Problem to work on:
Please transcribe the listing below in full, exactly as written, leaving out its pictures.

Task input:
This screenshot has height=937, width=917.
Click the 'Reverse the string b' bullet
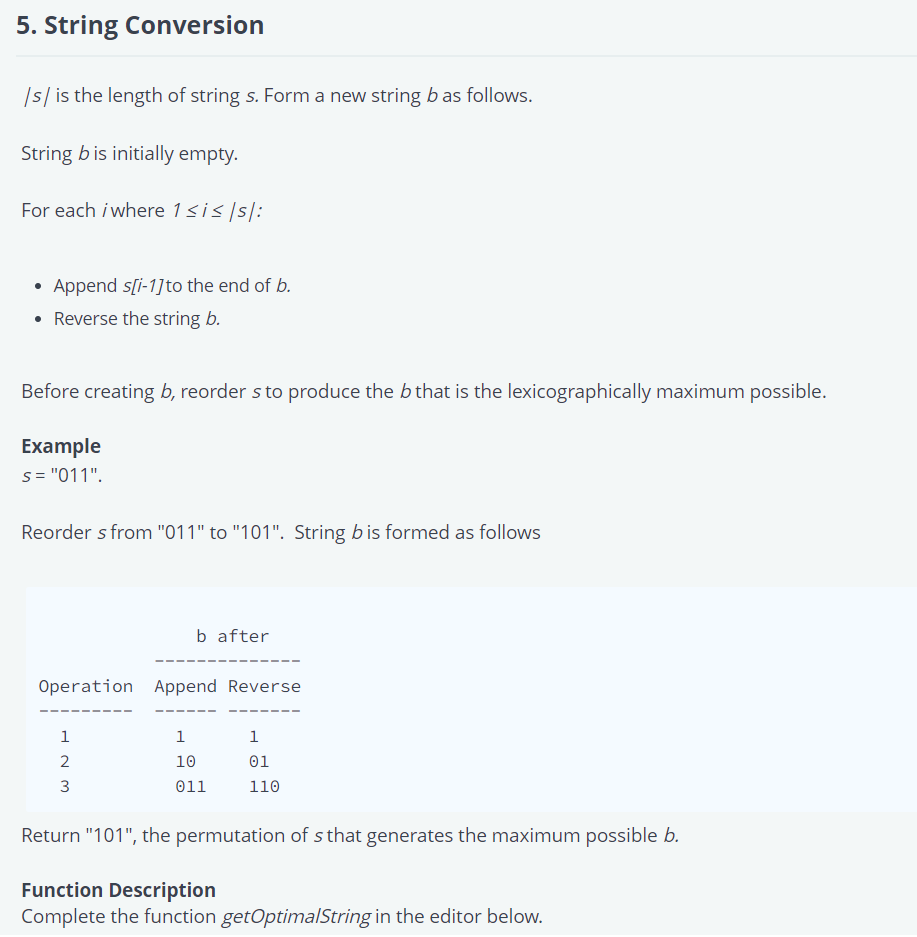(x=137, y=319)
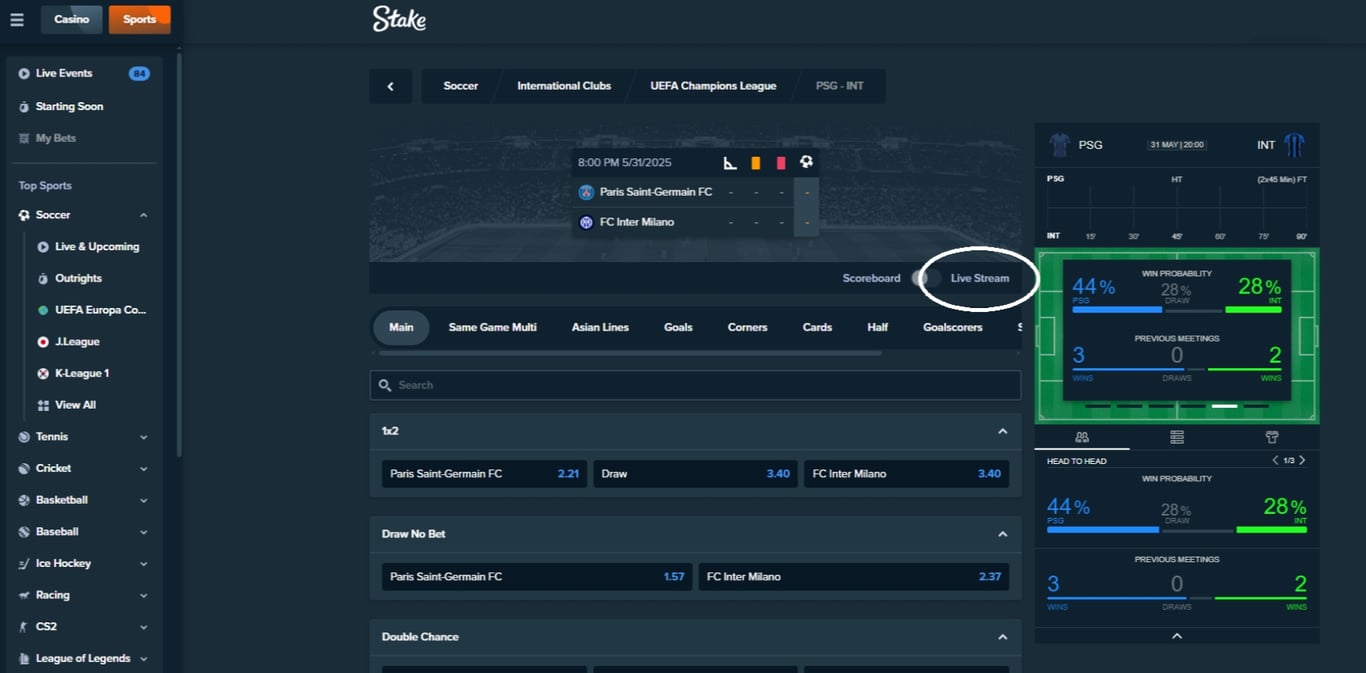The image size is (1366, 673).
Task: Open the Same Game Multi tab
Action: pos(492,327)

Task result:
This screenshot has height=937, width=917.
Click the 'Reverse the string b' bullet
(x=137, y=319)
The image size is (1366, 673).
Task: Open the Same Game Multi tab
Action: pos(492,327)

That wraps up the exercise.